-- EXCERPT PROVIDED follows --
Grimoire · 魔典 — Document → Notes + Skill Pack
One source, parsed once, woven into typed reading notes (→ Obsidian) and a per-source skill pack. Primary entry point:
scripts/grimoire.sh. Full product overview and bilingual docs: see README.md.The sections below are the underlying MinerU parsing API reference that the
grimoiretoolchain is built on.
Flow: Markdown first, the grimoire is opt-in · 先转 MD,魔典是可选续跑
The pipeline is gated, not automatic:
- Always first → Markdown. A source becomes Markdown via
pdf2md/mineru-local(or any MinerU parse). For many requests this is the whole job — stop here. Do not auto-run notes/skill mining. - Opt-in → the grimoire. Only when the user actually wants reading notes
and/or a packaged skill, continue from that Markdown with
grimoire.sh --from-markdown <md>. Nothing is re-uploaded; the parse is skipped.--only notes|skills|bothis the second opt-in: notes only, the skill (engineering-prompt) packaging only, or both. --only bothis two-stage, not parallel. Stage 1 writes the type-specific notes from the source. Stage 2 is a deliberate re-learning pass (重复学习): the agent re-reads the notes it just wrote and mines the skill pack from those notes' knowledge points, not the raw source (source-markdown/is then only for evidence anchors).--only skills(no notes) keeps mining from the source.
默认只到 MD;笔记 / 把内容封装成 skill 工程提示属于用户主动选择的下游, 用
--from-markdown从已有 MD 续跑,不重新上传、不重复解析。--only both是两段式:先写笔记,再「重复学习」从笔记里挖技能包, 不是同段并行。
This keeps the live pdf2md / mineru-local path unchanged — Grimoire does
not steal its triggers; it is the deliberate next step after Markdown.
Overview
MinerU converts PDF, DOC, DOCX, PPT, PPTX, PNG, JPG, JPEG, HTML into machine-readable Markdown/JSON. Supports OCR (109 languages), formula/table recognition, cross-page table merging, and batch processing.
-- EXCERPT PROVIDED concluded --
WHAT THIS EXERCISE ASKS:
1. Decide whether each statement agrees with the Grimoire documentation: (a) notes and skill mining run automatically after every parse; (b) in the two-stage mode, the second stage mines the skill pack from the notes rather than from the raw source; (c) MinerU supports OCR in 109 languages. For each one, answer yes or no and quote the words of the documentation that settle it.
2. Extend the Grimoire documentation by continuing its MinerU overview after the last sentence shown.
The listing that follows is separate material and has no connection to the Grimoire documentation.
-- EXCERPTED RECORDS follows --
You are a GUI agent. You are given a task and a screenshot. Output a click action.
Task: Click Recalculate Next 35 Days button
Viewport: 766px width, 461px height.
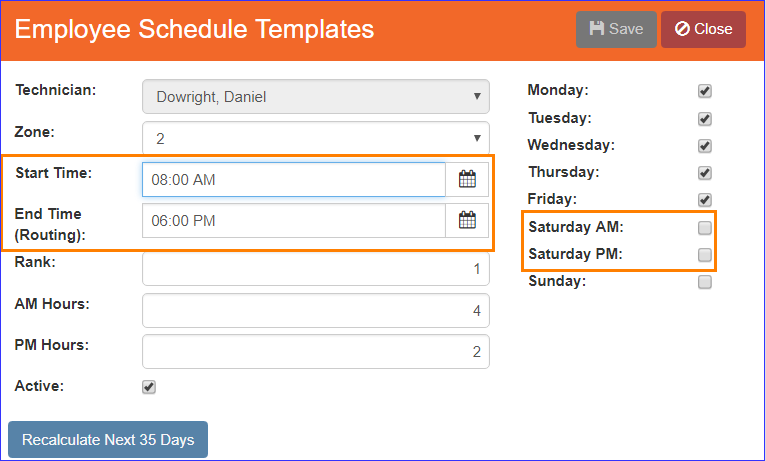click(x=108, y=440)
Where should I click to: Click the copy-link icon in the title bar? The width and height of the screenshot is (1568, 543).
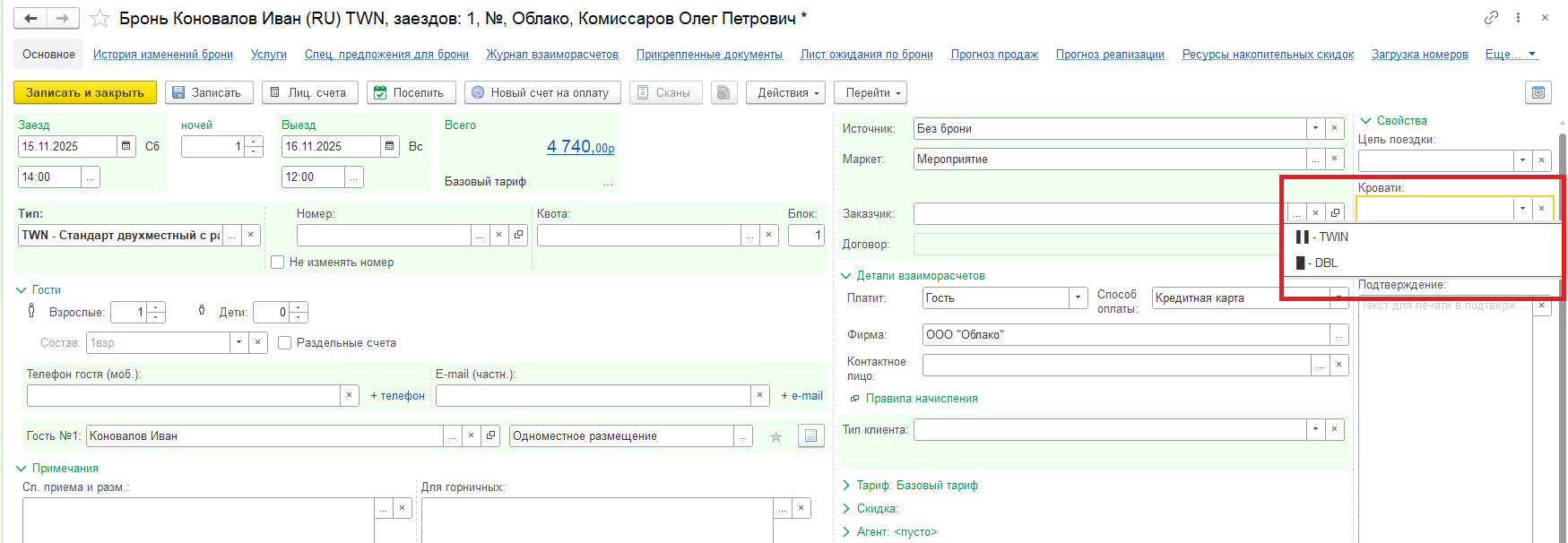(1491, 18)
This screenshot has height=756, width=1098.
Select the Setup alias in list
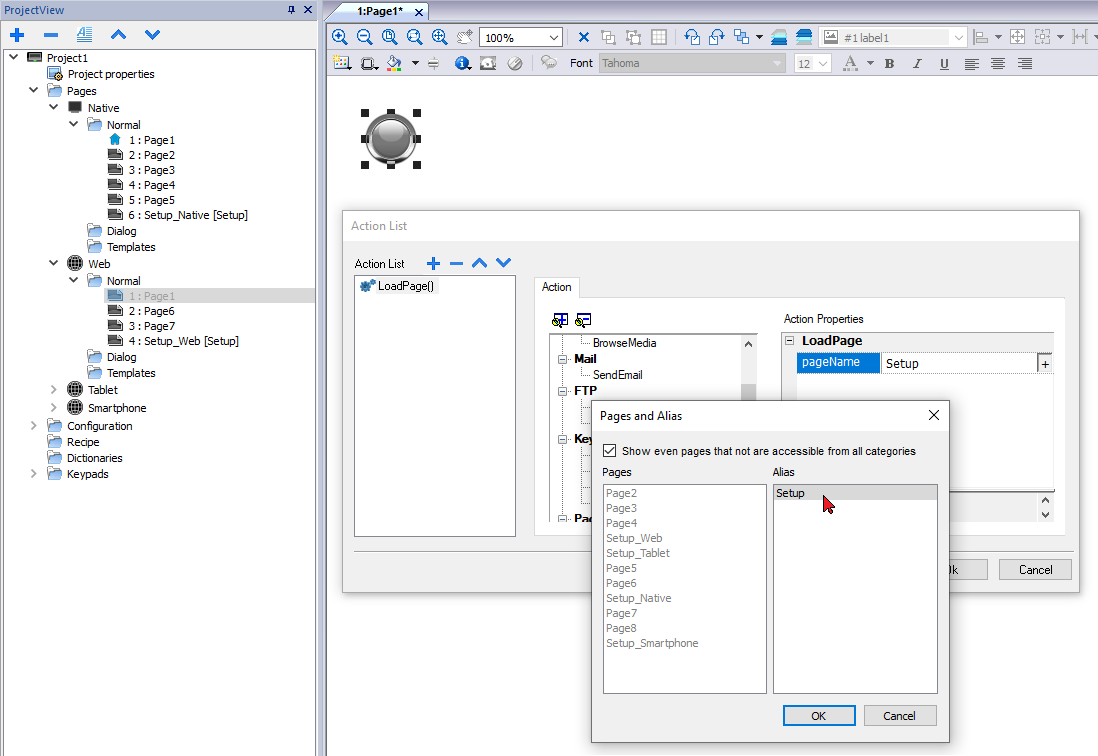(x=790, y=493)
-- EXCERPTED RECORDS concluded --
YOUR RESPONSES:
1.
(a) No: "The pipeline is gated, not automatic"
(b) Yes: "mines the skill pack from those notes' knowledge points, not the raw source"
(c) Yes: "Supports OCR (109 languages)"

2.
This skill can also stage a parsed long-form source as a source skill pack: a workspace that a large language model can read to extract candidate agent skills, grouped by source first and then by chapter, lesson, section, or note. The workflow does not call an LLM and does not install generated skills automatically.
It can additionally run a source-to-notes pipeline: parse a document,
auto-classify it as book / paper / document (hybrid heuristic + AI
confirmation), scaffold the matching note discipline, and stage the final note
for the Obsidian Knowledge-Hub vault. The agent does the reading and writing;
the scripts never call an LLM and never write into the vault directly.
Two modes:
- Cloud API —
https://mineru.net/api/v4(no GPU required, token-based) - Local API —
mineru-api --port 8000(self-hosted, requires GPU or CPU backend)
Authentication (Cloud API)
- Token file:
~/.config/mineru/token - Header:
Authorization: Bearer <token> - Get token: https://mineru.net/apiManage/token
mkdir -p ~/.config/mineru
echo "YOUR_TOKEN" > ~/.config/mineru/token
chmod 600 ~/.config/mineru/token
Limits (Cloud API)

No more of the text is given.